** start Data lines **

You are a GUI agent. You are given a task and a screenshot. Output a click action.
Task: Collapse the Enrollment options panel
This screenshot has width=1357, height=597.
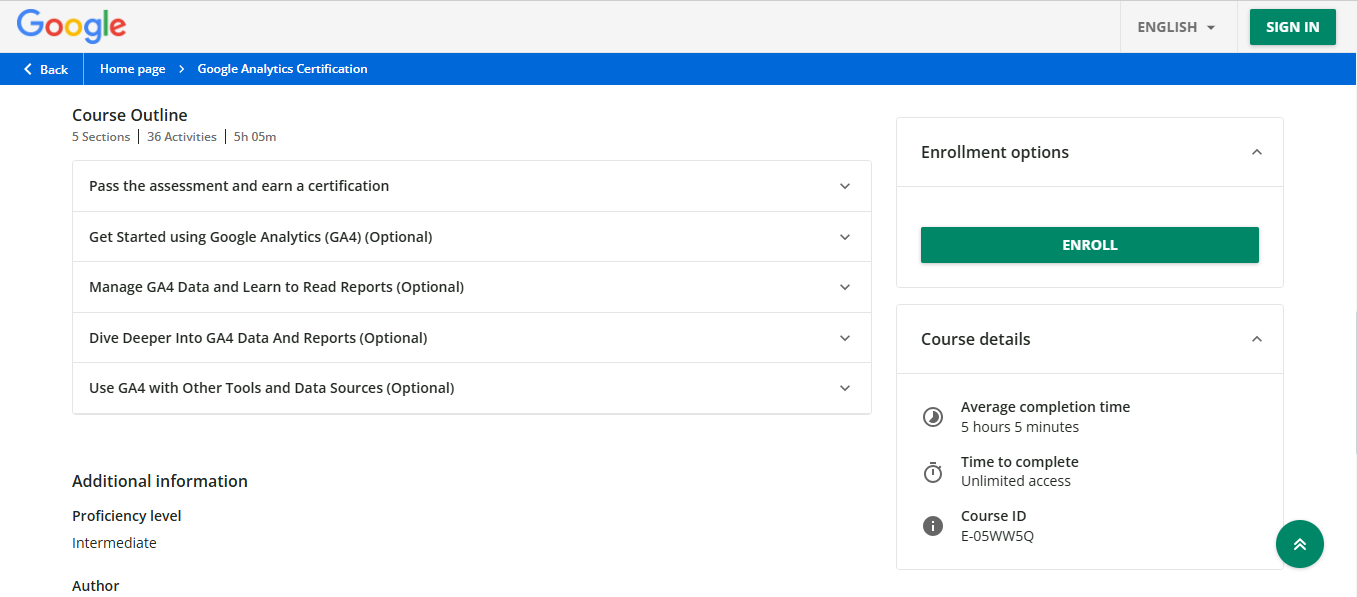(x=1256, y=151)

** end Data lines **
** start Data lines **

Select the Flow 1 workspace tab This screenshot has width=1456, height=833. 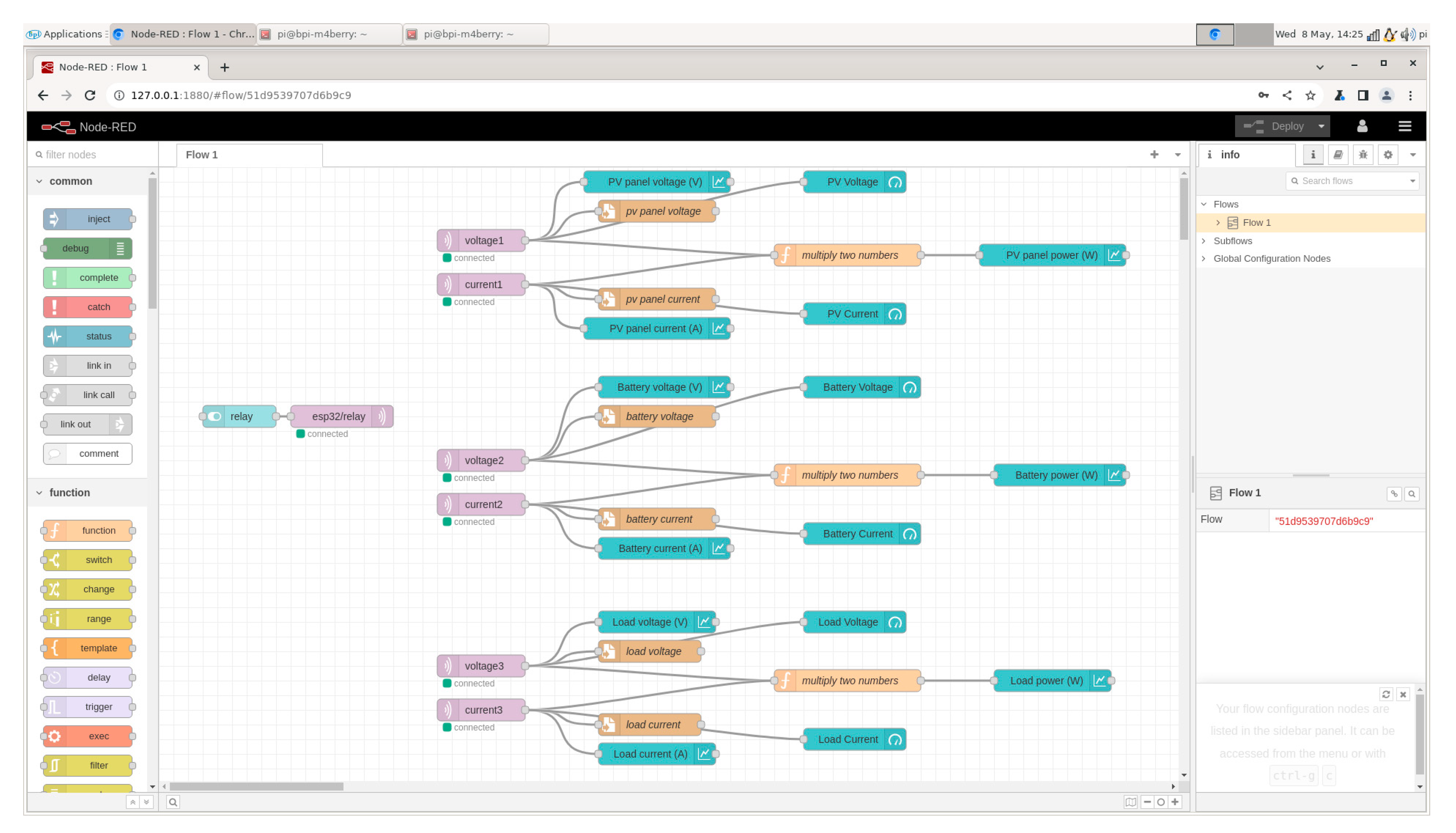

** end Data lines **
** start Data lines **

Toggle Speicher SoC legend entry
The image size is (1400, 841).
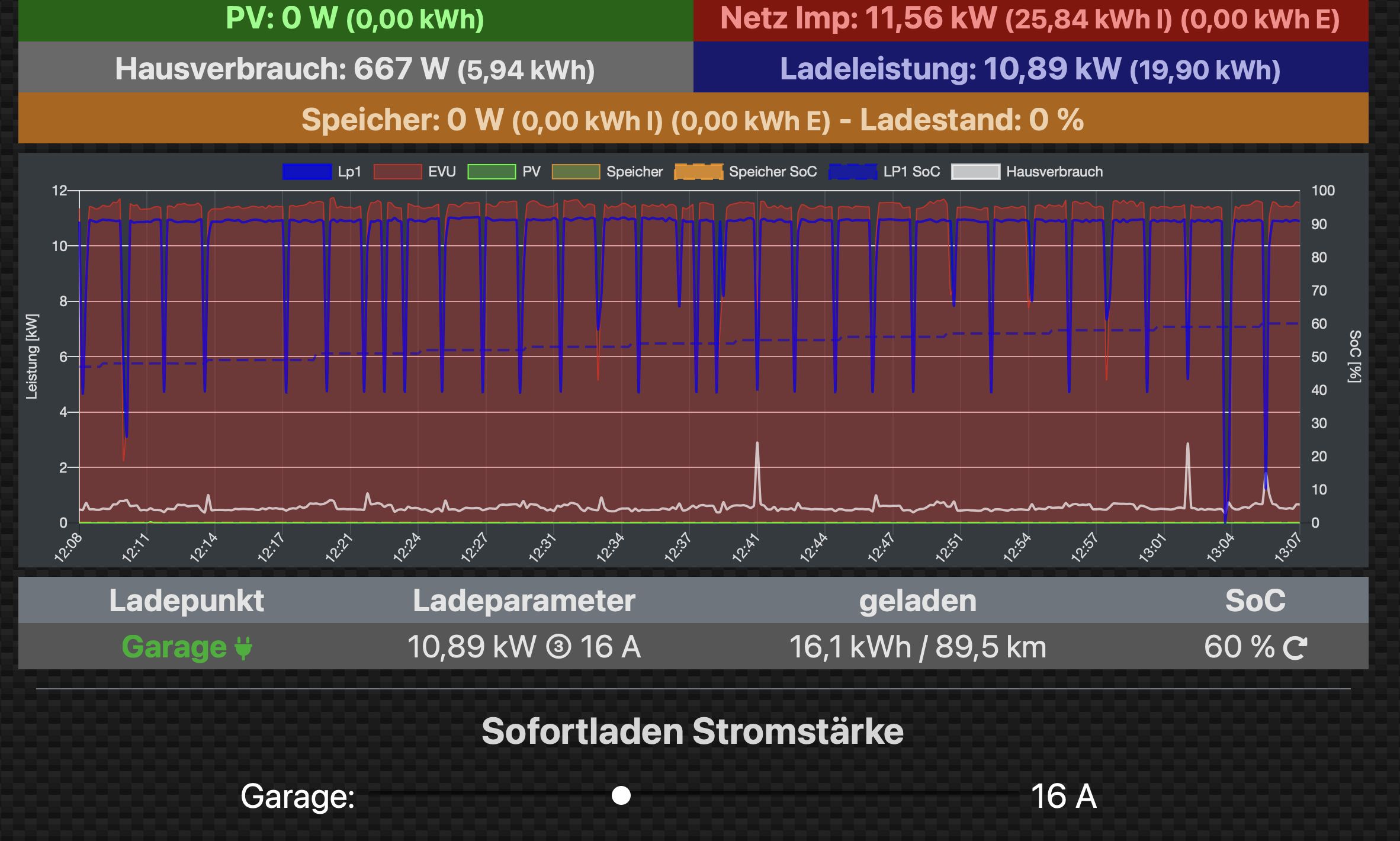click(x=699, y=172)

** end Data lines **

→ **Short problem**
Pull out the lines from the line with "You are a GUI" up to and including the line with "(x=1256, y=151)", and reproduce them word for word without the pictures.

→ **Result of the task**
You are a GUI agent. You are given a task and a screenshot. Output a click action.
Task: Collapse the Enrollment options panel
This screenshot has width=1357, height=597.
(x=1256, y=151)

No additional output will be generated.